_Exercise prompt_.
The answer is a single number: the count of lines below in which the word "calendar" appears.

_Entries shown_.
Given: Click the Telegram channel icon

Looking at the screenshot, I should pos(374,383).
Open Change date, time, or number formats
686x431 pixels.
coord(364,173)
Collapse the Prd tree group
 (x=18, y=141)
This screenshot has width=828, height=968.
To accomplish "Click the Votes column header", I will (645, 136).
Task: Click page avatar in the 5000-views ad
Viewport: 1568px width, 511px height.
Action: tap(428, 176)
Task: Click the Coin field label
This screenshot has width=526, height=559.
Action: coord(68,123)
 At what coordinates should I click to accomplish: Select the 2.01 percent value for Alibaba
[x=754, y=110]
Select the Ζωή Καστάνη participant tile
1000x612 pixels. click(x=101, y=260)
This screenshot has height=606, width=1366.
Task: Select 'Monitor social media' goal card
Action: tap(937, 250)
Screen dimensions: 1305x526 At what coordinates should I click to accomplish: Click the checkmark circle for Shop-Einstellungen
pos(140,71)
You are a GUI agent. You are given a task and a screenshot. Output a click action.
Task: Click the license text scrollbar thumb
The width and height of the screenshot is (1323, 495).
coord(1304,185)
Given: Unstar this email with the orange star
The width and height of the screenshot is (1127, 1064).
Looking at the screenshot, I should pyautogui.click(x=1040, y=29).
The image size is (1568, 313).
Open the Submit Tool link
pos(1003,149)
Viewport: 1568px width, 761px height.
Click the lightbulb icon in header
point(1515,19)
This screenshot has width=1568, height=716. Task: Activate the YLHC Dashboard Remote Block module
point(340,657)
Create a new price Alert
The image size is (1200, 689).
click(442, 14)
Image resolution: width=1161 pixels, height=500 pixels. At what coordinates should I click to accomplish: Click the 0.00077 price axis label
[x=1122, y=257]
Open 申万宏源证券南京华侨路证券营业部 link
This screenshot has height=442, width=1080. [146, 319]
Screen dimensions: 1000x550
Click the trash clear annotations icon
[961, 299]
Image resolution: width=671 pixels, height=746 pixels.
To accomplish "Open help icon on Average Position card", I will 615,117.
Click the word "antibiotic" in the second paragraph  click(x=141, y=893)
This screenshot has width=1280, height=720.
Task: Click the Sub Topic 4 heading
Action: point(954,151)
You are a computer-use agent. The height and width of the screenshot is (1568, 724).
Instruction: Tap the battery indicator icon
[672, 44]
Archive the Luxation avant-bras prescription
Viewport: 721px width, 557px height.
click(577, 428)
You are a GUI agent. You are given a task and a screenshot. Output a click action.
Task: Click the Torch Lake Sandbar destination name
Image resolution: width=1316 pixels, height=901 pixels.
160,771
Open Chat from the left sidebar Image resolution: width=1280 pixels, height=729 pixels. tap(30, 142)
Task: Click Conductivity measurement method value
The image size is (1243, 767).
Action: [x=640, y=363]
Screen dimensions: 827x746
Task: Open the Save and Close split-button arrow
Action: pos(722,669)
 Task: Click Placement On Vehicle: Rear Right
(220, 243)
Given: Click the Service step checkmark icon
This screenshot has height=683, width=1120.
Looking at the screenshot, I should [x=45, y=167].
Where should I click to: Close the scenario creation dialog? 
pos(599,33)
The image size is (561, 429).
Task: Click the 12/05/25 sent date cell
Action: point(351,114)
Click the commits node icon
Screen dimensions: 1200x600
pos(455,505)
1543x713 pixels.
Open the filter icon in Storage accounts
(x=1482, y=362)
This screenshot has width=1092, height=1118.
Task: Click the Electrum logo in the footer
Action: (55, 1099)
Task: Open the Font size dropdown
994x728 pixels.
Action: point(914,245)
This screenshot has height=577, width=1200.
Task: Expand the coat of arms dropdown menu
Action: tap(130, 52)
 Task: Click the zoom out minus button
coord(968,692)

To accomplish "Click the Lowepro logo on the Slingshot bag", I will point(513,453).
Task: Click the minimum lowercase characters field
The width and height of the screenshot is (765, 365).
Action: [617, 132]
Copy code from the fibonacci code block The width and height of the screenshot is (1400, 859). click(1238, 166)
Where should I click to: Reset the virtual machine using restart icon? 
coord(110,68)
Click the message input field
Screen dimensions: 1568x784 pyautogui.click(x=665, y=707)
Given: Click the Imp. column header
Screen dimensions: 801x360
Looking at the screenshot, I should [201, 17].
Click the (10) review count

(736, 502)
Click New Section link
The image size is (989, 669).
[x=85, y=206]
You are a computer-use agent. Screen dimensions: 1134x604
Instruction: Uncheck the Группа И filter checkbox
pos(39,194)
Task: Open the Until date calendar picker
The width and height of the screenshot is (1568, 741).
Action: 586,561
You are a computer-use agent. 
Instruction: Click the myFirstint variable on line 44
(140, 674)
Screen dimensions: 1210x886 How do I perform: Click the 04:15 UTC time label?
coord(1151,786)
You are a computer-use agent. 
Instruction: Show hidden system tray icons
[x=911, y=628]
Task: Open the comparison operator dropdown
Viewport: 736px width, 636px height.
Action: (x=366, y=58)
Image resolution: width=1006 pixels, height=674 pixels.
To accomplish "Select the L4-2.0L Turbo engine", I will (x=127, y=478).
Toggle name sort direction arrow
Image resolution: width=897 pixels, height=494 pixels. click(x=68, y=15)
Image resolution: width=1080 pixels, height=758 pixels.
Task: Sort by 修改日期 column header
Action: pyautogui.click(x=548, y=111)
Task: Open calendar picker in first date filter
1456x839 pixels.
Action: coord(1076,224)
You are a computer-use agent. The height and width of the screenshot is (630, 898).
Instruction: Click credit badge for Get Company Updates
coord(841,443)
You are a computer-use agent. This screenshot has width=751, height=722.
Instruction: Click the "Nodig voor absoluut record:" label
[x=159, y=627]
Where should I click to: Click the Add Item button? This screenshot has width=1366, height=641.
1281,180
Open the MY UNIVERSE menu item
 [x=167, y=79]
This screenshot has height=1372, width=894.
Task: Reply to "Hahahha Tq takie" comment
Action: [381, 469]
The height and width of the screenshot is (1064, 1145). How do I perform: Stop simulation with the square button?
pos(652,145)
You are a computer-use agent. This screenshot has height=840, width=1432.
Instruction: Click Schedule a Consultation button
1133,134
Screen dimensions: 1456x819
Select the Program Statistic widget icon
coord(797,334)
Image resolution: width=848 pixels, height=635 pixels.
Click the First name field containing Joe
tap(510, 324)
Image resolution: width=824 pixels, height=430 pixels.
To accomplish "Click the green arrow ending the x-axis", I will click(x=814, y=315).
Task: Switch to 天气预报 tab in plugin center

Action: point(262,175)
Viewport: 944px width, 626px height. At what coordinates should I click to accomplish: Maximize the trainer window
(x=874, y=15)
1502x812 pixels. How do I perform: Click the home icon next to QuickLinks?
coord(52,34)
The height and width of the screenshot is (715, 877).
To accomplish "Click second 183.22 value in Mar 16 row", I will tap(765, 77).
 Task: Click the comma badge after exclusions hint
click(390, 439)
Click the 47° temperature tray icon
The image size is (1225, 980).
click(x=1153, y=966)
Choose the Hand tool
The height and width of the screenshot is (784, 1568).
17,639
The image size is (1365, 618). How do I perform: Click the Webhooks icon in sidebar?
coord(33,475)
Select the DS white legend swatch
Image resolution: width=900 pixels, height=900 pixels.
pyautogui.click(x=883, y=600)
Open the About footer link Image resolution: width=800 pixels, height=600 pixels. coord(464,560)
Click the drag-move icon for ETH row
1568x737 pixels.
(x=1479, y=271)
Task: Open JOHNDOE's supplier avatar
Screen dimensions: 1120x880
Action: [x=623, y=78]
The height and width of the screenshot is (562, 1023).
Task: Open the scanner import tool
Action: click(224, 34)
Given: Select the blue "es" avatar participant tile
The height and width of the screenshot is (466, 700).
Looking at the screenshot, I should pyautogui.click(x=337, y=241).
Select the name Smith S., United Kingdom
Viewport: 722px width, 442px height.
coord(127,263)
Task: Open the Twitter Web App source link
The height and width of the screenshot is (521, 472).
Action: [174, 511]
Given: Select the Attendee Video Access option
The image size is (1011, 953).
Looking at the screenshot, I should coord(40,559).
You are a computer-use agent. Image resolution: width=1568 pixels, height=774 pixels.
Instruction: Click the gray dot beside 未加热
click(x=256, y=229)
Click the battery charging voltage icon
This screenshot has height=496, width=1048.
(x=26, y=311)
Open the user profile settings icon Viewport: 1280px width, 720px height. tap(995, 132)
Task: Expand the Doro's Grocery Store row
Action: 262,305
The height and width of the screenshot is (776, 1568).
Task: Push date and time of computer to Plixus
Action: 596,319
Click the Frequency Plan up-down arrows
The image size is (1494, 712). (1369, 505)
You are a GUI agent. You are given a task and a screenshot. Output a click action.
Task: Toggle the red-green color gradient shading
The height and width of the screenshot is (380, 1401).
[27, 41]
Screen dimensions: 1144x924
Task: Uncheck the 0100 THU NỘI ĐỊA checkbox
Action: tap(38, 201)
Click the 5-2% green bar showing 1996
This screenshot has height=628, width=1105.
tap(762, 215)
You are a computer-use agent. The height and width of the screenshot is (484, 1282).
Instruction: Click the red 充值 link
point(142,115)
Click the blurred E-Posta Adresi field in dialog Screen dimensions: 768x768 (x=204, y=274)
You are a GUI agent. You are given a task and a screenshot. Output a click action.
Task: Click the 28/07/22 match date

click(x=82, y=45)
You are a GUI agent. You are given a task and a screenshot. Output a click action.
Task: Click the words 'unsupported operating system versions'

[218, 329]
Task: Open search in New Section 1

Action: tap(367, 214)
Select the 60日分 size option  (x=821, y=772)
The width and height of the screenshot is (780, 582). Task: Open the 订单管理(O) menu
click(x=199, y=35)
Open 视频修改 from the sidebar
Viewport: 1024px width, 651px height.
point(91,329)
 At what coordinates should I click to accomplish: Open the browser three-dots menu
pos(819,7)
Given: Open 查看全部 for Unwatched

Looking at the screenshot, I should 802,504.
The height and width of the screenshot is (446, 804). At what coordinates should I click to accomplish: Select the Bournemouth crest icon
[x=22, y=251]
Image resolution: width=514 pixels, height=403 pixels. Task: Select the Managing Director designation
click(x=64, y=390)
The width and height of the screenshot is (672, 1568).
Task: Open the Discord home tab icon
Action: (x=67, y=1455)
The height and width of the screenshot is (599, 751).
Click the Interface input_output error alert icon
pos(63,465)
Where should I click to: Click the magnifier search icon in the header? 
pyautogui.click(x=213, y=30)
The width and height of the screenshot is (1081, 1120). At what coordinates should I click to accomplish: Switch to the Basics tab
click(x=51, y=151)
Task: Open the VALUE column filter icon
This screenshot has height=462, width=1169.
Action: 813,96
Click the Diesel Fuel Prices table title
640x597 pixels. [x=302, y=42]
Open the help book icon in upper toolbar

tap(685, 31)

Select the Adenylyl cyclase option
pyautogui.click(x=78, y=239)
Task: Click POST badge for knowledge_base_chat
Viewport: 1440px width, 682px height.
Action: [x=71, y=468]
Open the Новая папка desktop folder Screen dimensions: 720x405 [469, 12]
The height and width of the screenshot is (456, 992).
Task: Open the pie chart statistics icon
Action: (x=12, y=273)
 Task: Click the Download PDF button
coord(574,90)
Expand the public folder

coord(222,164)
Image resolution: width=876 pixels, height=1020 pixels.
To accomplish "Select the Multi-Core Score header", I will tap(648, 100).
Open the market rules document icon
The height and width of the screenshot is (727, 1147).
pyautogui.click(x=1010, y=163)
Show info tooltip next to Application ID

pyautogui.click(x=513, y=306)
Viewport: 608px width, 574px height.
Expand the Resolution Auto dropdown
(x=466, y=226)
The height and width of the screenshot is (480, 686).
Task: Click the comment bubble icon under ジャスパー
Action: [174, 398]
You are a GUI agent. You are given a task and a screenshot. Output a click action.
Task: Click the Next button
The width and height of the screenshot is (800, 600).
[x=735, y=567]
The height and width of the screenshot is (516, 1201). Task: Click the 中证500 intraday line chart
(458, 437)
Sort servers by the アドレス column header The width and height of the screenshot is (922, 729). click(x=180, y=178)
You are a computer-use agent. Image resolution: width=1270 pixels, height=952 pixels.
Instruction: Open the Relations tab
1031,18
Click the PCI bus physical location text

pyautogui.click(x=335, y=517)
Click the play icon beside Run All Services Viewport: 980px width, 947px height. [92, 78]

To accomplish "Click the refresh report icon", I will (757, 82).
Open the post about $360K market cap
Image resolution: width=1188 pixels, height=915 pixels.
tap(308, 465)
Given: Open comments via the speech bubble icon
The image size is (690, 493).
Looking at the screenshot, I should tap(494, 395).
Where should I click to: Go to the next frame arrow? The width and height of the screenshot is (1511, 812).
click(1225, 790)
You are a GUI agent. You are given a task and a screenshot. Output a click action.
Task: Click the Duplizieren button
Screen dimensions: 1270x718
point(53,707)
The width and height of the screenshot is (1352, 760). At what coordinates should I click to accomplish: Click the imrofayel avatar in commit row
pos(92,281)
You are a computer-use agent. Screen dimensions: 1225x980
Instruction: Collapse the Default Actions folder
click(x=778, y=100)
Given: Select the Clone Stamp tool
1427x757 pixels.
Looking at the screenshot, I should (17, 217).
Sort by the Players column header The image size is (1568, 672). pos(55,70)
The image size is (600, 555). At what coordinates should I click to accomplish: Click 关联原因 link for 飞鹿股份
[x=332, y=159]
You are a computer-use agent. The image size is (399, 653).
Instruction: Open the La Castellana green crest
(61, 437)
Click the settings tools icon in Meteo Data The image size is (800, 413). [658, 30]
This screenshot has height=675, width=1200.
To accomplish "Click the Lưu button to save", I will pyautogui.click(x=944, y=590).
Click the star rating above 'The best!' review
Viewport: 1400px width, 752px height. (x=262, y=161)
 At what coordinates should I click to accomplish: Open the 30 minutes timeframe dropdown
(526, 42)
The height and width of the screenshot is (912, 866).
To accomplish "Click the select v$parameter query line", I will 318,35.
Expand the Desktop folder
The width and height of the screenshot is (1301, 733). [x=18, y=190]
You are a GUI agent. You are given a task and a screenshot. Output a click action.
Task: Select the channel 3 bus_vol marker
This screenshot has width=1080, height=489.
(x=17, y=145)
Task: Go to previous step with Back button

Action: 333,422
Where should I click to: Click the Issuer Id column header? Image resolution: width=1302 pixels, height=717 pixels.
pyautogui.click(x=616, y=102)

_Exercise solution_.
2